You’ve probably heard about the colour and pop of Indian weddings. In contrast to the white dresses and formality of western nuptials, Indian weddings are generally explosions of glitter and pink and ladoos. Punjabi weddings certainly hold true to this form and, some may say, go even further. My fiancé Jaimal being half Punjabi himself, I have had to study these traditions in preparation for our own wedding celebration!

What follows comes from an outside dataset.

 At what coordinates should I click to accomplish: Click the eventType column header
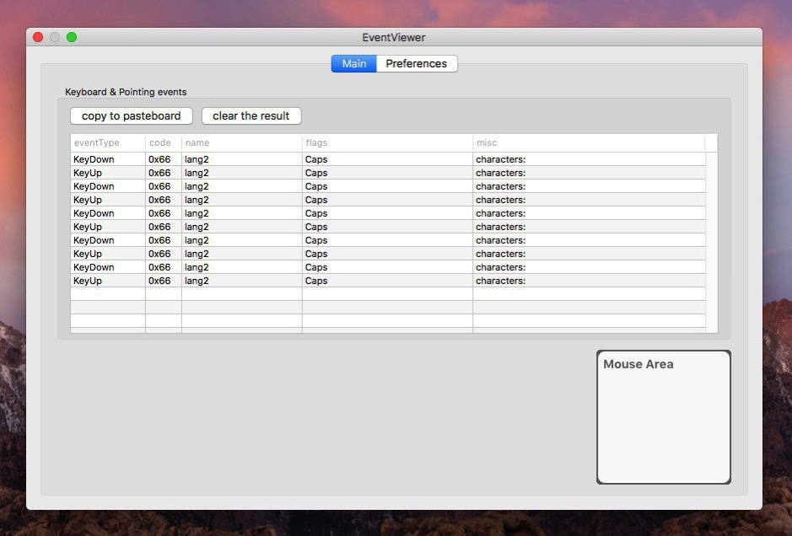[97, 143]
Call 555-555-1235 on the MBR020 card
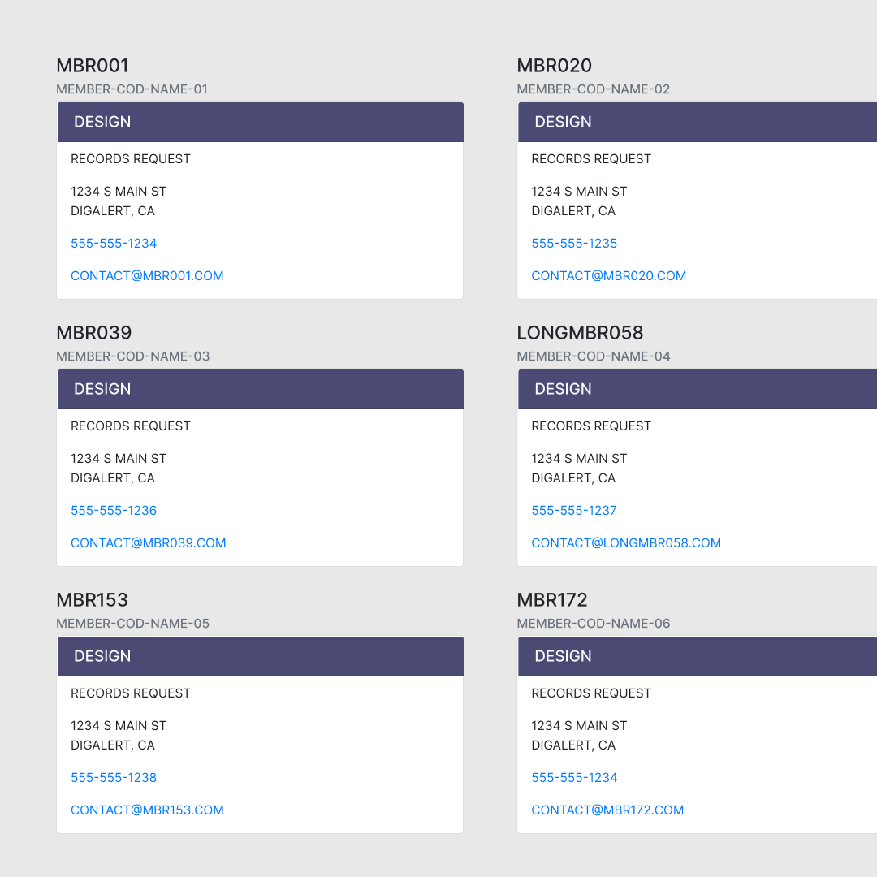Viewport: 877px width, 877px height. tap(574, 243)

In February, Jaimal and I were invited to a wedding in rural Punjab by a new friend of ours Jassi. Her bud Baldev was getting married in the village where he grew up and, in true Indian fashion, everybody was invited. The photo essay above details the three days of the 10 day event (!) that we attended in the small village of Sukkar Chak, 12 km from the border of Pakistan. While each hour of our visit produced a story unique and worth telling, these photos summarize the wondrous experience. Click on the images for snippets of what we were part of that weekend.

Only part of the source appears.